Sera from mice chronically infected with CL Brener (CL-B), Colombiana (Col) or Y (Y) T. cruzi strains, mice infected with T. rangeli (T.rang) or uninfected mice (C-) were screened by ELISA with rTc_11623.20 (A), rTc_N_10421.310 (B) or with a pool of these two recombinant proteins (C). The dotted line represents the cutoff value that was obtained based on the ROC curve. The solid line corresponds to the mean values. Col, mice infected with Colombiana; Y, mice infected with the Y strain; CL-B, mice infected with the CL Brener; T. rang, T. rangeli-infected mice. C-, uninfected mice.

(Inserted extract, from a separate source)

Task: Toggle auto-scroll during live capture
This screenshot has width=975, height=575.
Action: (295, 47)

https://doi.org/10.1371/journal.pone.0106304.g003

Performance of rTc_11623.20 and rTc_N_10421.310 for diagnosing Chagas disease by ELISA

To evaluate the accuracy of the recombinant proteins rTc_11623.20 and rTc_N_10421.310 in the diagnosis of chronic human Chagas disease, a total of 113 human sera, of which 58 samples correspond to chronic chagasic patients and 55 to non-chagasic control patients, were screened. All serum samples were tested by ELISA using both recombinant proteins (Figure 4, Figure S2).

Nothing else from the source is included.